For $X=\mathbb{R}^2$ with the discrete topology, we have a locally compact Hausdorff space, so we can use the one-point compactification. That is, we add a point "at infinity", whose open neighborhoods each contain all but finitely many points of $X$. This example is not very easy to visualize, but it is philosophically very similar to adding a point to $\mathbb{R}^2$ to obtain $S^2$.

• Artificial and outrageous but very cool! Jun 25, 2014 at 19:49
• Why is it locally compact? And @TomCruise, what is very cool- the Stone-Cech compactification?
– user82004
Jun 25, 2014 at 19:54
• @Anthony Locally, a discrete space is finite, and finite spaces are compact. Stone–Čech is very interesting in logic, and when doing universal constructions, but in my opinion it is not very geometric. Jun 25, 2014 at 20:05
• @Anthony Yes, you can find many interesting combinations of topological properties by studying them.
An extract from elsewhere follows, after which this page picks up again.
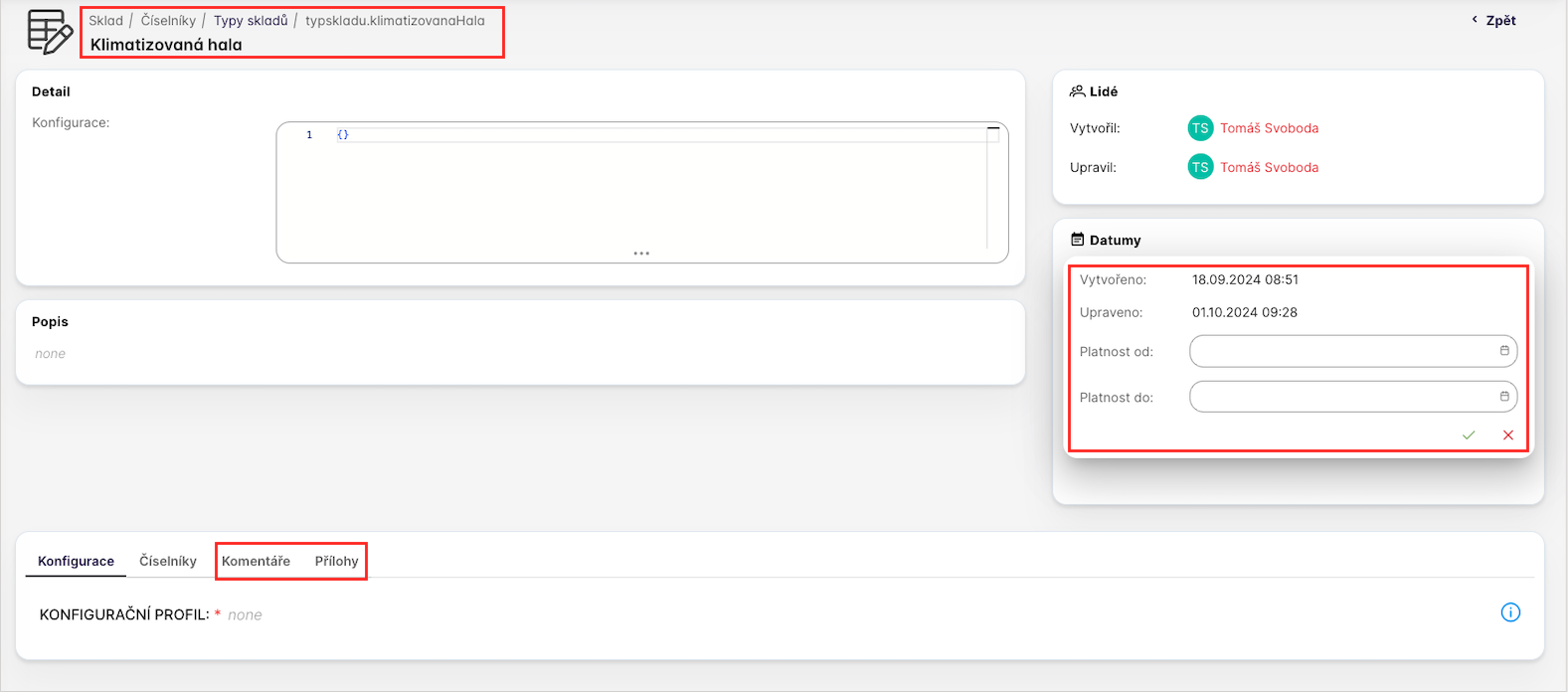Confirm date changes with green checkmark
Viewport: 1568px width, 692px height.
1469,435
Although they are not so applicable to analysis... the Stone-Cech compactifications of $\mathbb N$ and $\mathbb R$ are not even metrizable. Jun 25, 2014 at 20:07
• One more quick question, what is a metric (or a topology?) where closed and bounded does not imply compact?
– user82004
Jun 25, 2014 at 20:09

There's a few different questions going on here, but I'll focus on the last one:

Yes, it is possible to compactify any space. An easy way to do so is to take your space $X$ and add a point called "$\infty$", and we say that a set $G$ containing $\infty$ is open if and only if $(X \cup \{\infty\}) \setminus G$ is a compact set in $X$ (and therefore in $X \cup \{\infty\}$). This is called the "one-point compactification".

So, taking your example: the only compact sets in $\mathbb{R}^2$ under the discrete metric are those with finitely many points. So, we can take the compactification $\mathbb{R}^2 \cup \{\infty\}$ by saying that we only call a set containing $\infty$ open if it contains all but finitely many of the elements of $\mathbb{R}^2$. Notice that this is very much distinct from the discrete topology on $\mathbb{R}^2 \cup \{\infty\}$.
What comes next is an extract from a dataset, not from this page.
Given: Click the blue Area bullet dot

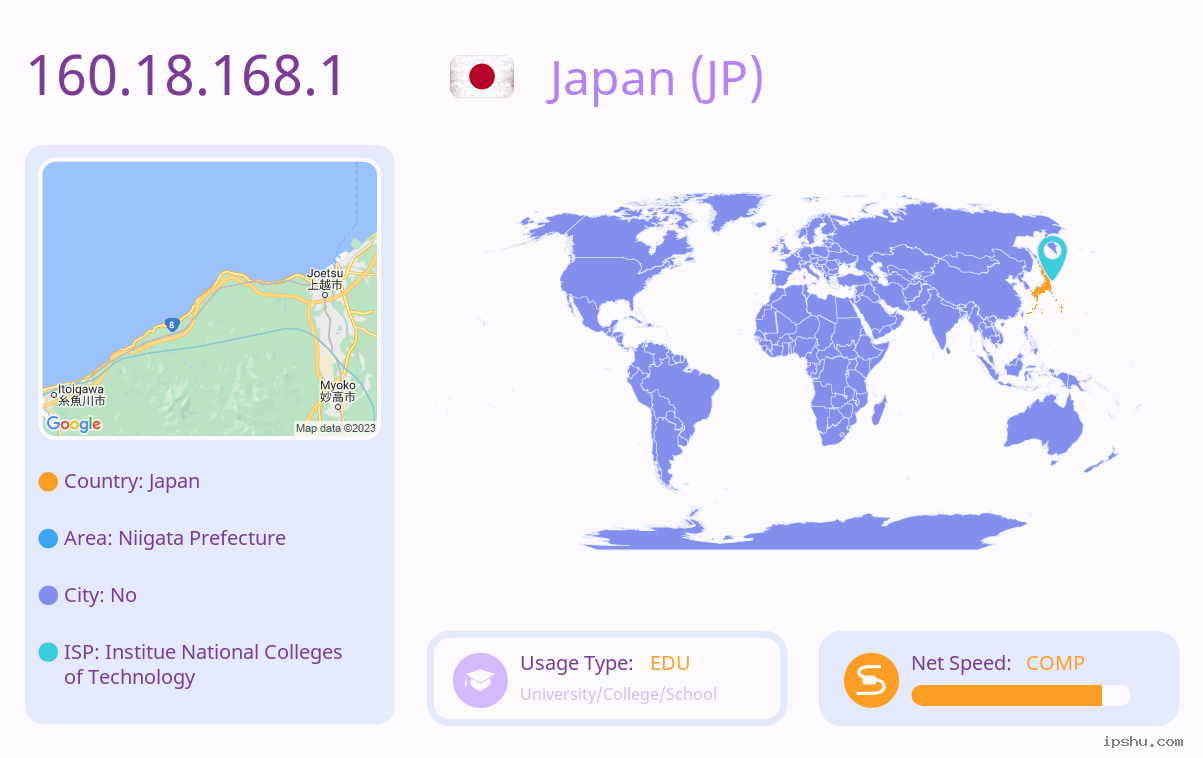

• There are usually conditions on $G$ that are required for it to be suitable for one-point compactification. My memory says is should be locally compact, noncompact, and Hausdorff. I don't remember if these are actually required, but I think at least the local compactness is required.
– MJD
Jun 25, 2014 at 20:16
• @MJD for $\mathbb{R}^2$ under the discrete metric, $\{x\}$ is an compact neighborhood of $x$ for every $x \in \mathbb{R}^2$, so we do have local compactness. That the other two properties hold should be clear. Jun 25, 2014 at 20:18
• I am not quibbling with your construction for the compactification of the discrete topology, only with your claim that “it is possible to compactify any space. An easy way to do this is [one-point compactification]”. This is misleading unless is is actually possible to use the one-point compactification to compactify any space.
– MJD
Jun 25, 2014 at 20:20
• @MJD oh, I see. Fair point. Jun 25, 2014 at 20:20
• @MJD I think those are only required if we specify that the one-point compactification should be Hausdorff, which is not universally the practice. Jun 25, 2014 at 20:23

A compactification of a Hausdorff space $X$ is a compact Hausdorff $\alpha X$ containing a dense copy of $X$, i.e., cl$_{\alpha X} X=\alpha X$. So for instance $[0,1]$ is a compactification of $(0,1)$.
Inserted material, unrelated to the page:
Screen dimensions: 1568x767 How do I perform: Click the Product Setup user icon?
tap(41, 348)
I think the general idea is you want to embed (put a copy) a space into a compact space because compact spaces are nice to work with. If you have a dense embedding of $X$ into a compact space $\alpha X$, then in a sense $\alpha X$ closely resembles $X$. To get existence results we usually require $X$ and $\alpha X$ to be at least Hausdorff.

It may seem counterintuitive to get a compact space by adding points to a non-compact space. The important thing for compactness is not the underlying set, but rather the topology you place on this set extension.

Heine-Borel is a very effective tool to check for compactness in $\mathbb R ^n$. Usually boundedness is easy to determine. If the set is bounded, it boils down to showing it is closed.